* _WHAT TO DO_
• A. In the passage on double negatives, which comic strip features Ruthie and Joe?
• B. Summarize the passage on double negatives in two sentences.

##### PASSAGE SHOWN #####

Double negatives: the big picture

In yesterday’s installment, the two kids of the Lombard family in the comic strip One Big Happy, Ruthie and Joe, advance a devious — and transparently malicious — idea about the pragmatics of conversation. As a slogan,

Two nasties make a nice.

That is, saying two nasty things about someone counts as saying a nice thing about them, yuk yuk. We-e-ell, the kids maintain, with impish speciousness, that that’s just a special case of the general principle that

Two negatives make a positive.

First thing: such a slogan is a highly abbreviated formula in ordinary language of some significant technical principle, the virtue of the slogan being that it is striking and memorable; it’s an aide-memoire. But it’s just a label, and labels are not definitions.

Second thing: the kids’ version exploits a massive ambiguity in the adjectives negative / positive, and a corresponding ambiguity in the verb make. To which I now turn.

##### STORED ROWS #####

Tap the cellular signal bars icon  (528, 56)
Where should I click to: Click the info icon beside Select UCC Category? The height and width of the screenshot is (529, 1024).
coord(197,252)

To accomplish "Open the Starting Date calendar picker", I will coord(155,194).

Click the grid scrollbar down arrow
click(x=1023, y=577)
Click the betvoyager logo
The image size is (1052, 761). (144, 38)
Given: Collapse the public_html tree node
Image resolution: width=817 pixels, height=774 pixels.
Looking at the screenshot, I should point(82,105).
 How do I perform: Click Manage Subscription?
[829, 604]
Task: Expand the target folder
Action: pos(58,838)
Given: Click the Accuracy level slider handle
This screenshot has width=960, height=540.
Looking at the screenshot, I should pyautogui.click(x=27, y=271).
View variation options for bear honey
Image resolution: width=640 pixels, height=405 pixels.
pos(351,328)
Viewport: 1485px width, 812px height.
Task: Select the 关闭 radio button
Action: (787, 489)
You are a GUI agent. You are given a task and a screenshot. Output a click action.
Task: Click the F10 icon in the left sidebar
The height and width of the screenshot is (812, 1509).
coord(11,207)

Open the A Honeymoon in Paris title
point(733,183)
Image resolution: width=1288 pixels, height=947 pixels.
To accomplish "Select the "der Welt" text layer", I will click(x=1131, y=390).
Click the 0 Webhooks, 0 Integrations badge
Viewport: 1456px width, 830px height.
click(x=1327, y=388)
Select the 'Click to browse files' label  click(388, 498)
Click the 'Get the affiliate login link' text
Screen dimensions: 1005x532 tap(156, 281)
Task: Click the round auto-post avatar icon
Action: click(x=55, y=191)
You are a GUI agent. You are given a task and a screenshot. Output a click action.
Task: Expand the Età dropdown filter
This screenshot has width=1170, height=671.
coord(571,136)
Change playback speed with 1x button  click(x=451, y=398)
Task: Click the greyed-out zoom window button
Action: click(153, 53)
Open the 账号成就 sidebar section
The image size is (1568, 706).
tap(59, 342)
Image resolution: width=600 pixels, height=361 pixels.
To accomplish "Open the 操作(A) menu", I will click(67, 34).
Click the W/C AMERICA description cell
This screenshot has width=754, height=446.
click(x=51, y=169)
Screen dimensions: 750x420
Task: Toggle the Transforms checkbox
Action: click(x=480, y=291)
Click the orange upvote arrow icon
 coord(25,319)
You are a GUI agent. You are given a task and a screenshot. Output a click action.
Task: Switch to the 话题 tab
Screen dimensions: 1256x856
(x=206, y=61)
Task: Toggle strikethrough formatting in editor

#####

* _IN RESPONSE_
• A. One Big Happy.

• B. In the comic strip One Big Happy, Ruthie and Joe of the Lombard family claim that saying two nasty things about someone counts as saying a nice thing, and they present this as a special case of the principle that two negatives make a positive. Such a slogan is only a memorable label, not a definition, and the kids' version exploits an ambiguity in the adjectives negative and positive and in the verb make.